DATA TO PROCESS:

++++++++

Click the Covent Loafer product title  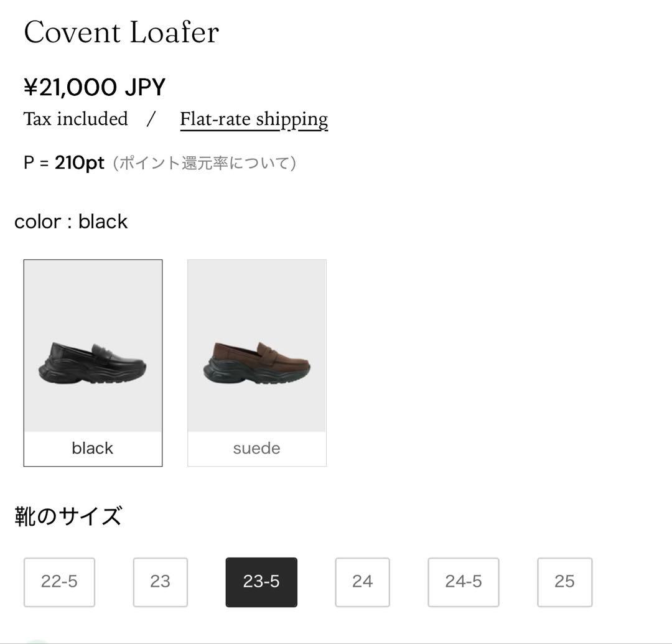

++++++++

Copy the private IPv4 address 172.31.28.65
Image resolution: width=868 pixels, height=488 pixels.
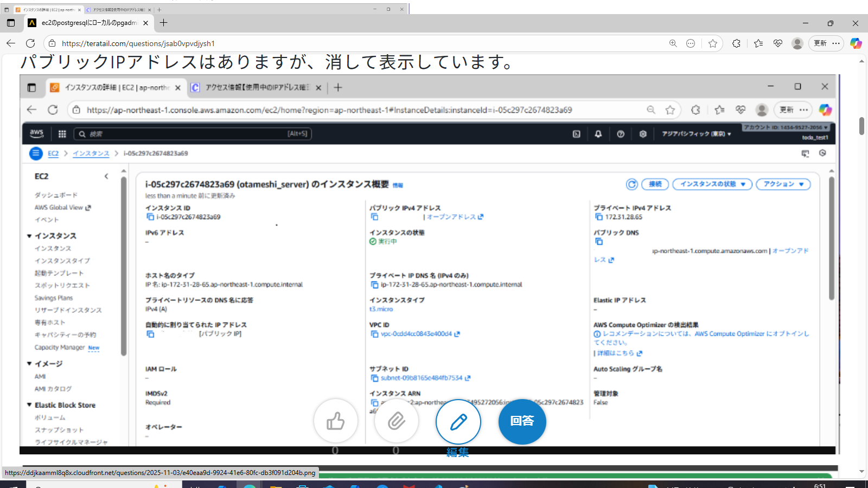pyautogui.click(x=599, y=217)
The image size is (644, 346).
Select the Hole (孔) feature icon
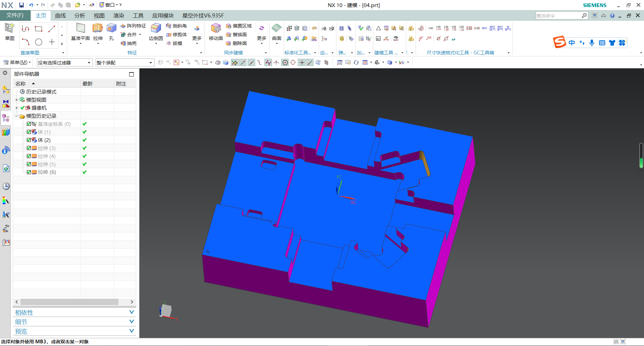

++++++++

WHAT THE EXERCISE ASKS:
In the listing above, transcribe exactly everything from the line containing "The image size is (644, 346)." down to the line containing "Select the Hole (孔) feature icon", including both and nothing more.

WRITTEN RESPONSE:
The image size is (644, 346).
Select the Hole (孔) feature icon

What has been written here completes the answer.